* Input data
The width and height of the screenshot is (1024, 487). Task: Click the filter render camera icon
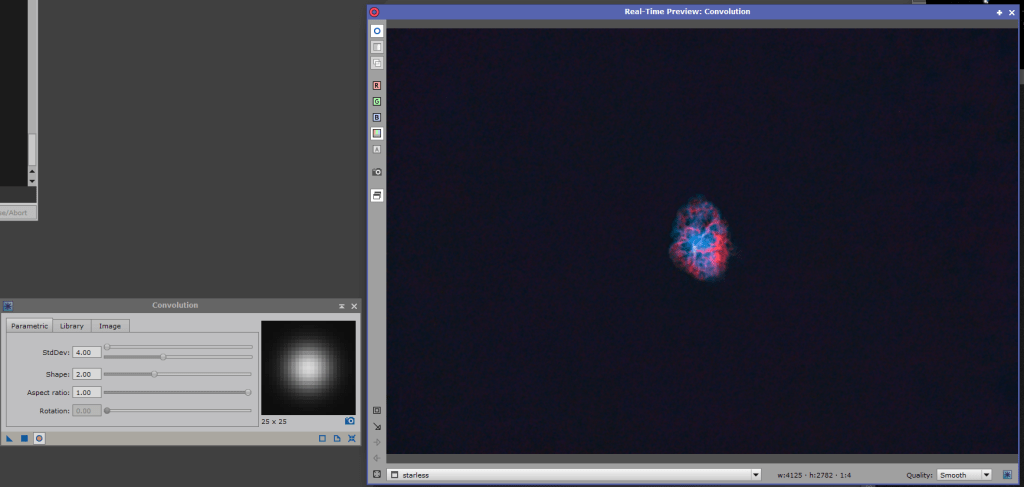coord(350,421)
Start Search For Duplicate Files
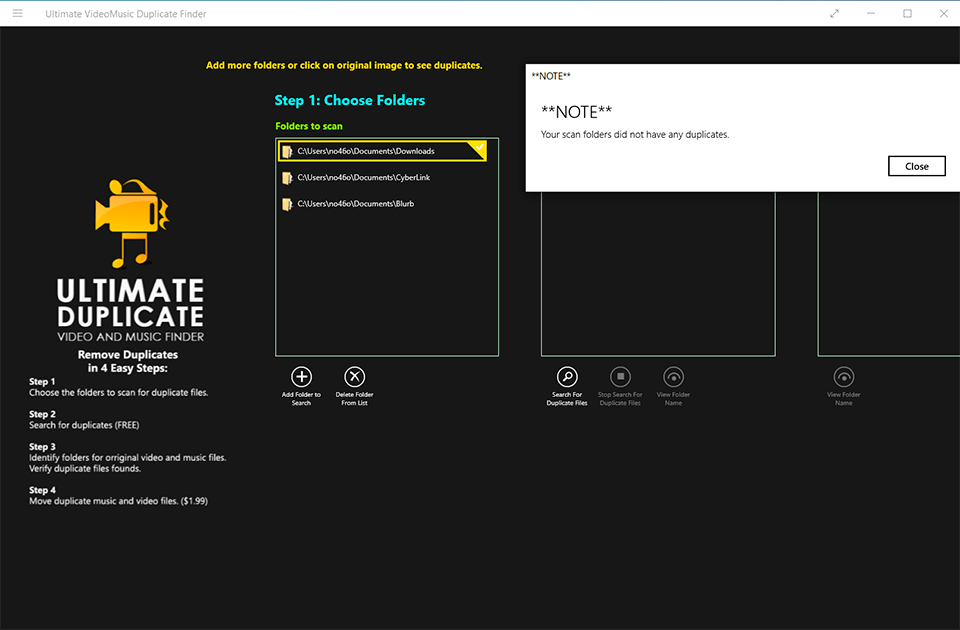 (x=567, y=377)
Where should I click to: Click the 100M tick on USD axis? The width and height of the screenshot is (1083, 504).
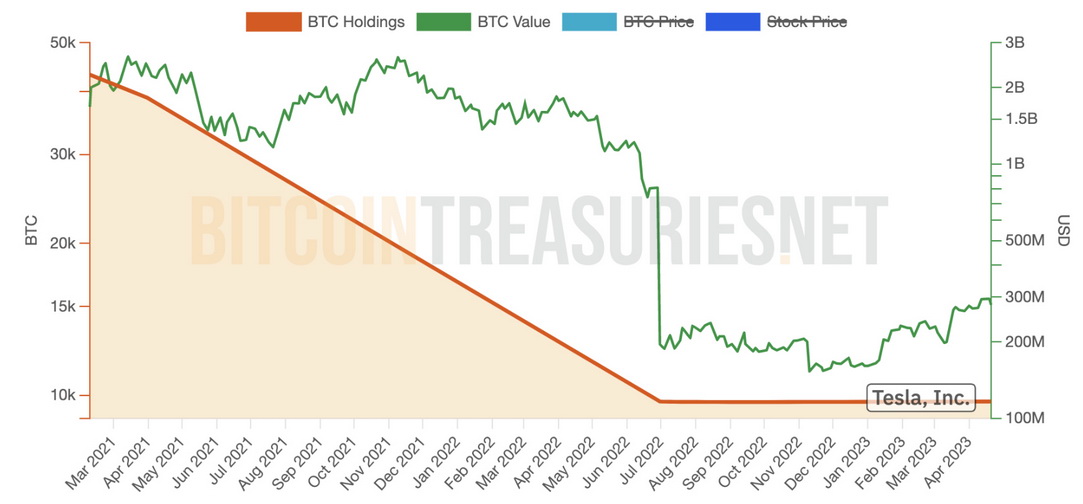pos(1023,417)
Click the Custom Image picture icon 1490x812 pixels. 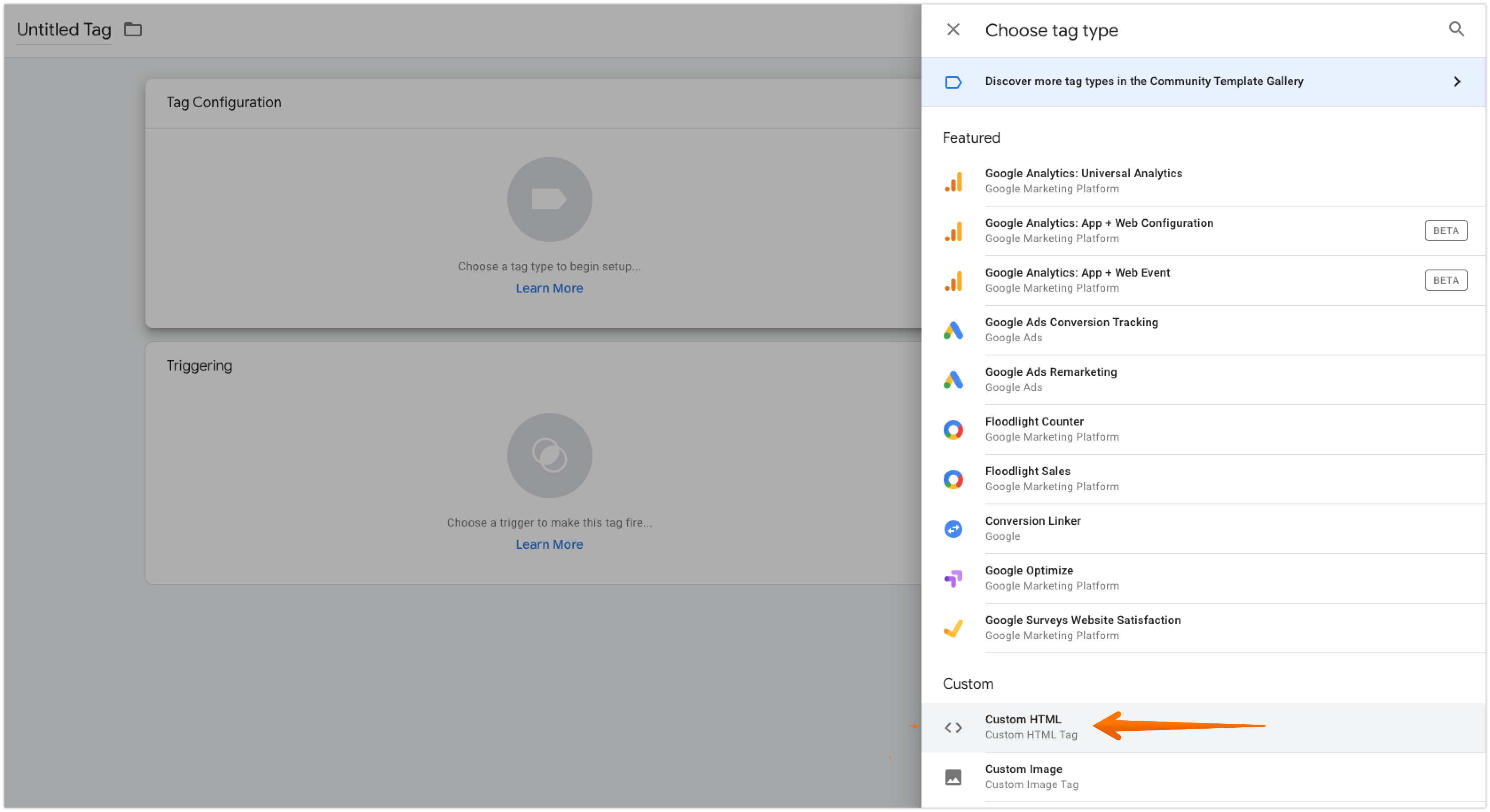(x=953, y=777)
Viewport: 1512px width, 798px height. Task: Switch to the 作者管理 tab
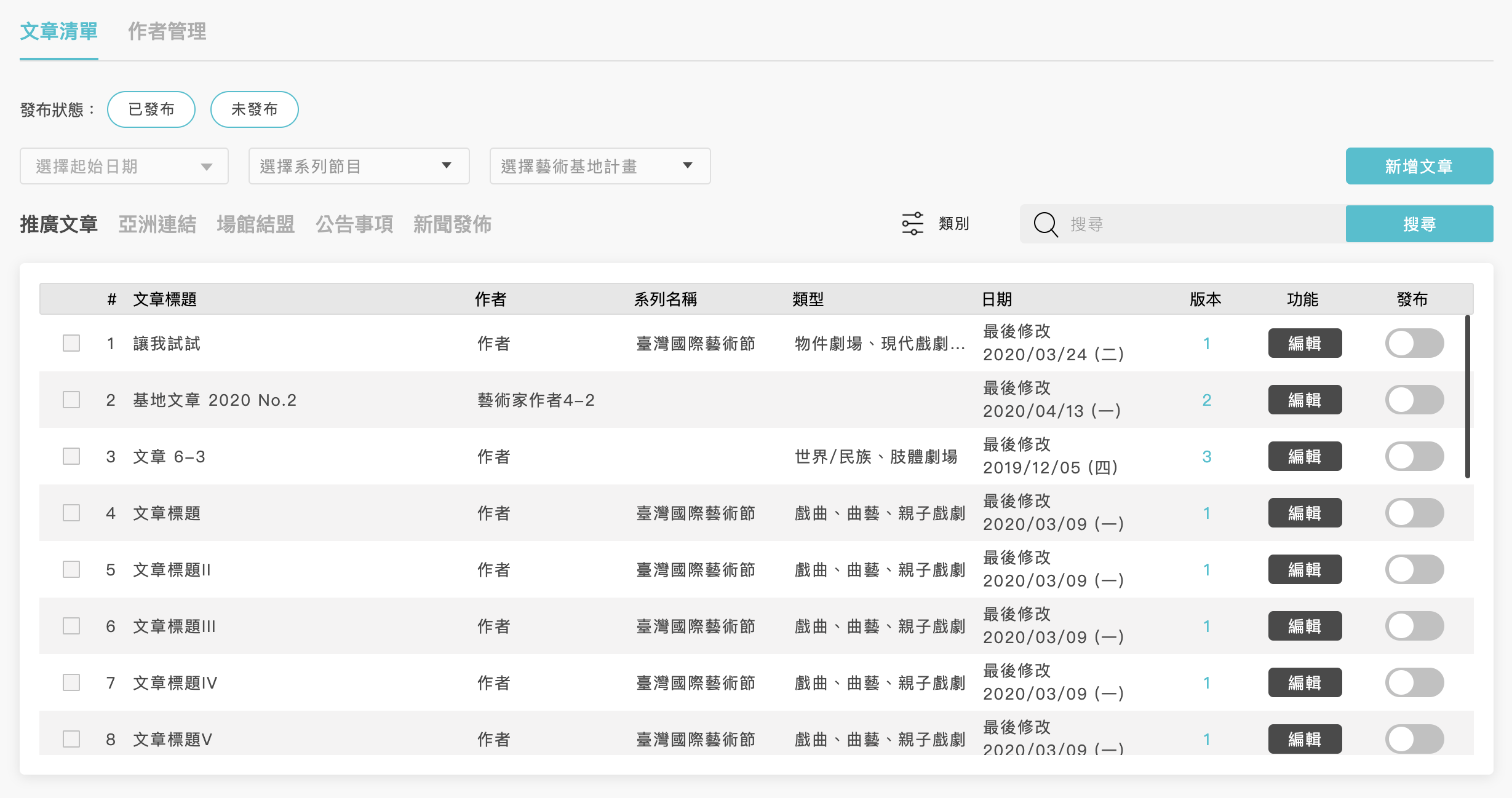point(167,31)
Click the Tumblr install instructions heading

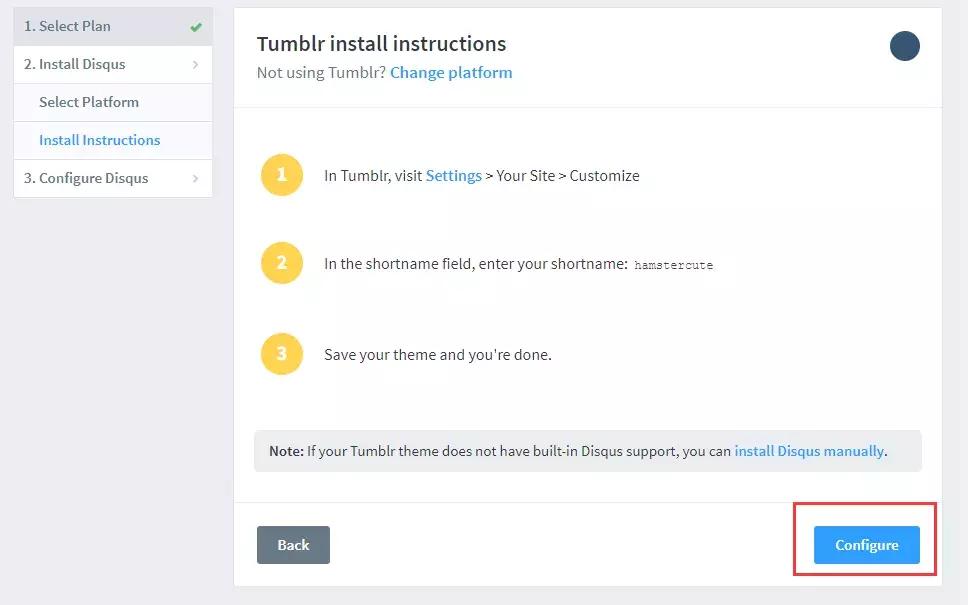[381, 44]
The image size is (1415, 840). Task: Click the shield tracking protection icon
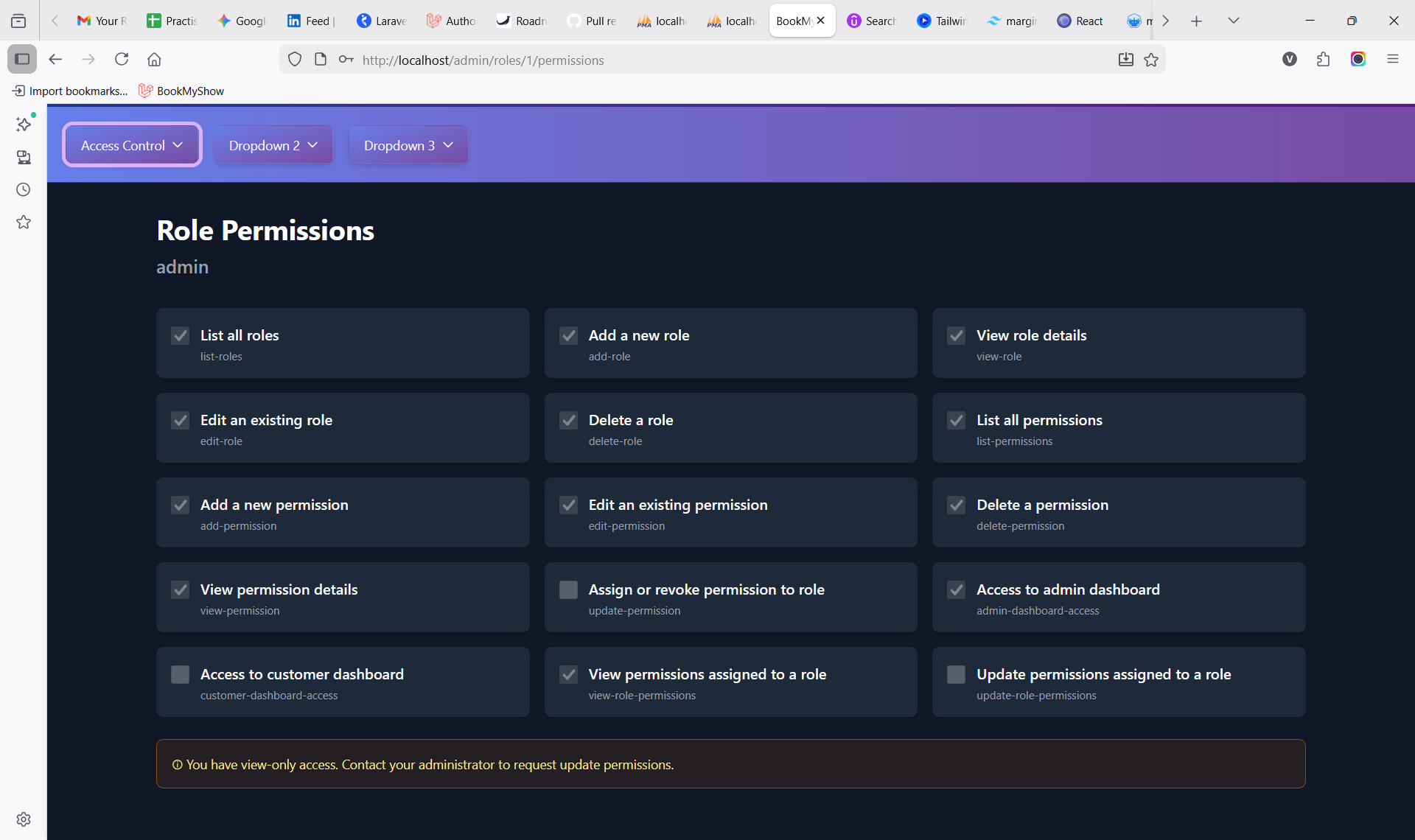(295, 60)
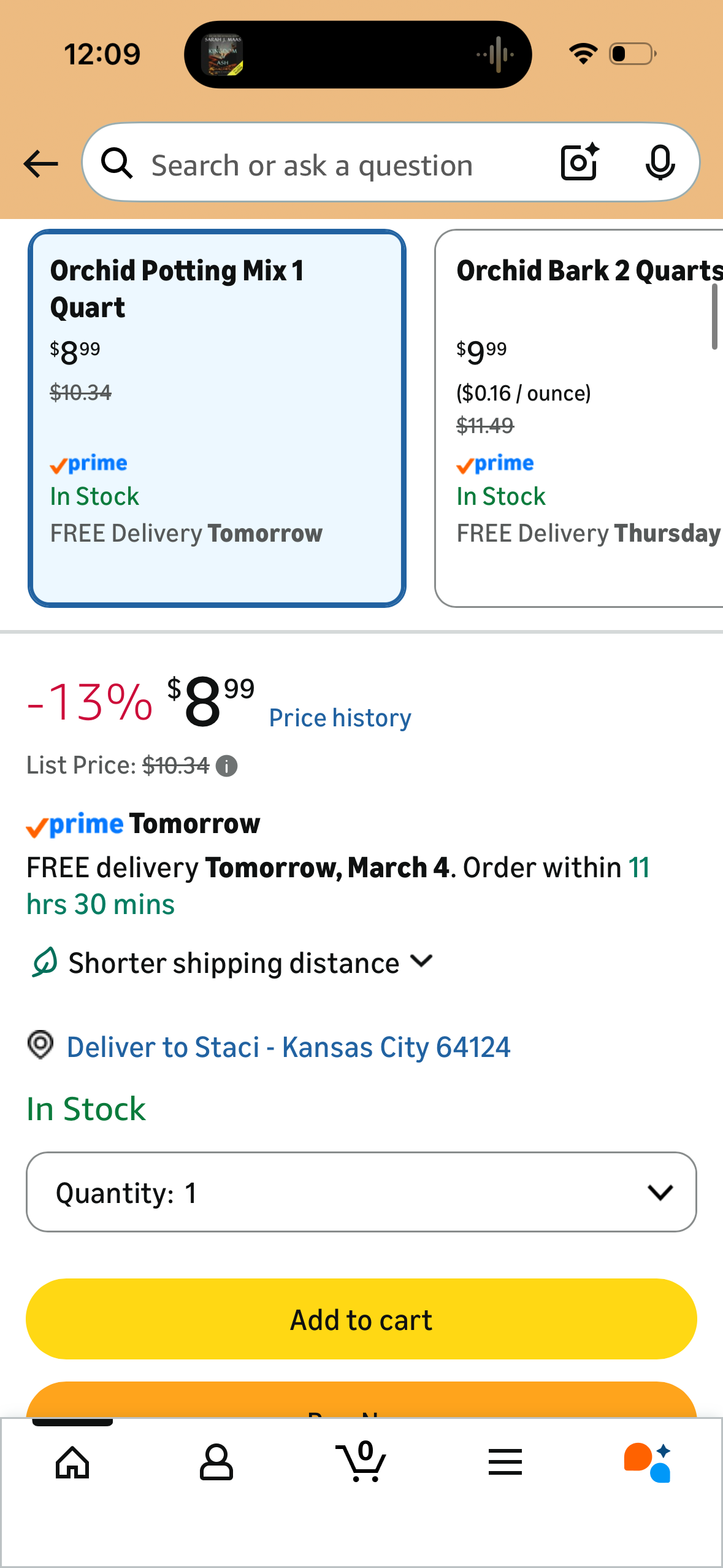The image size is (723, 1568).
Task: Change Deliver to Staci Kansas City address
Action: coord(288,1047)
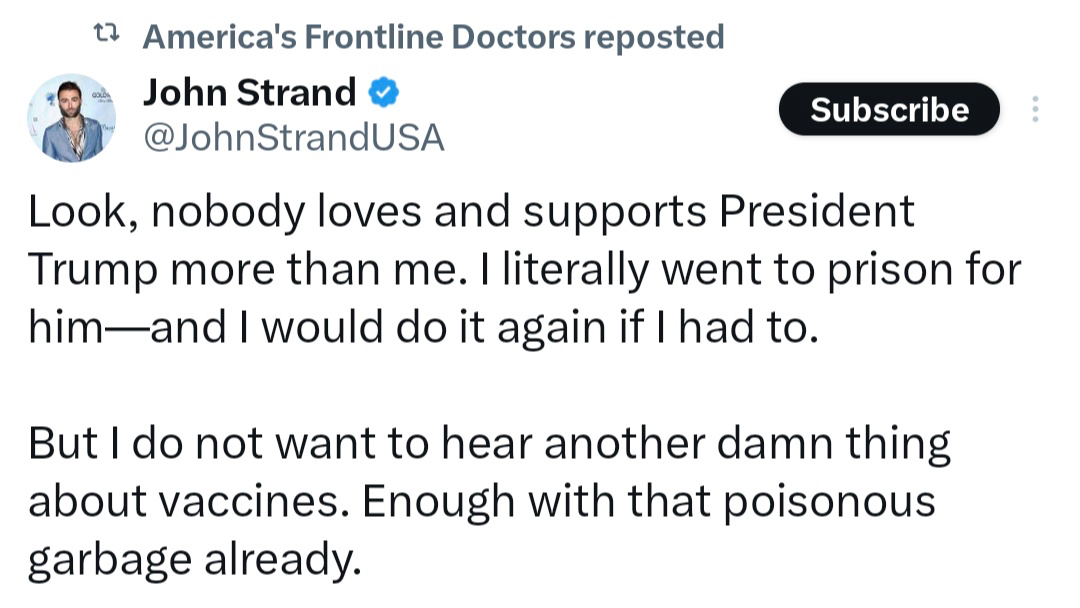Click the blue verified checkmark badge

[383, 93]
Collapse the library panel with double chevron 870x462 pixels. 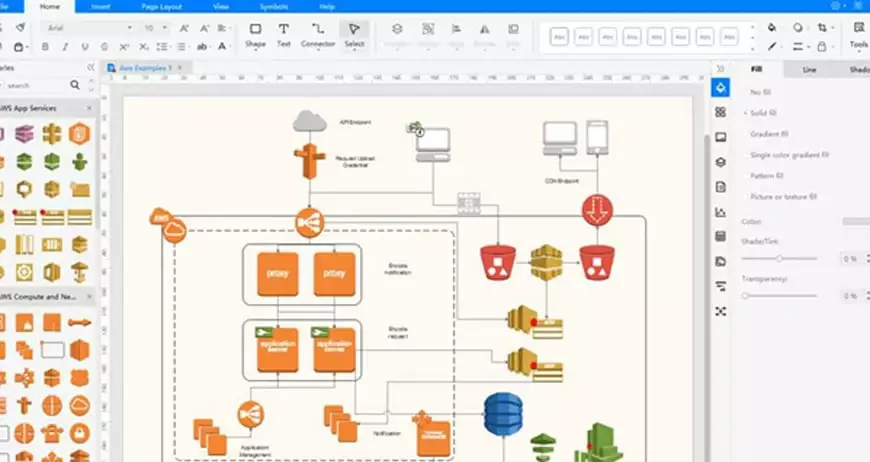(91, 67)
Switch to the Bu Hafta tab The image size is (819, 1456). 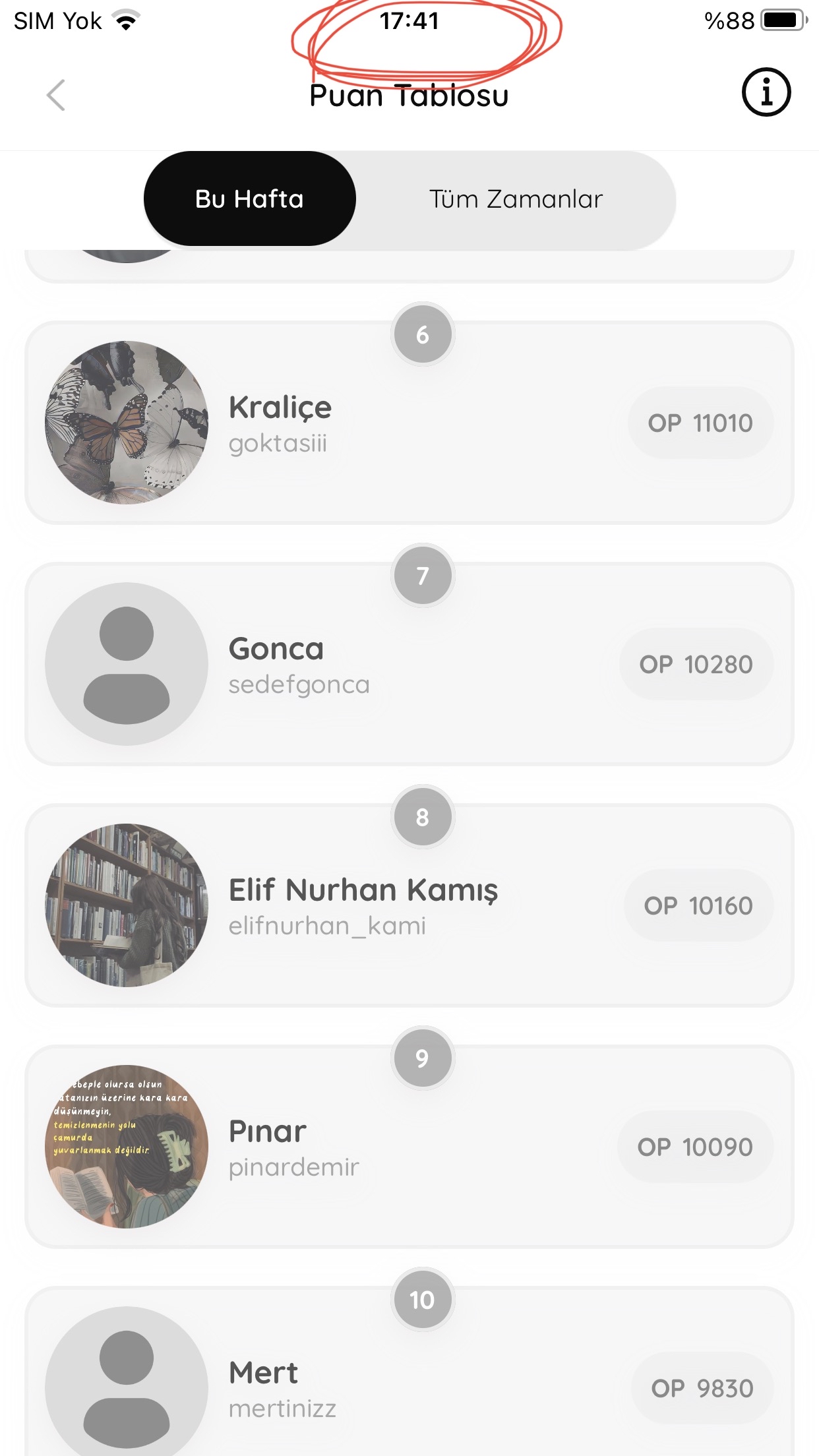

* Exercise requirements
Count the lines of the rows above that contain the string "width", treating uppercase and lowercase as different. Reply with the number only.

* Reply
3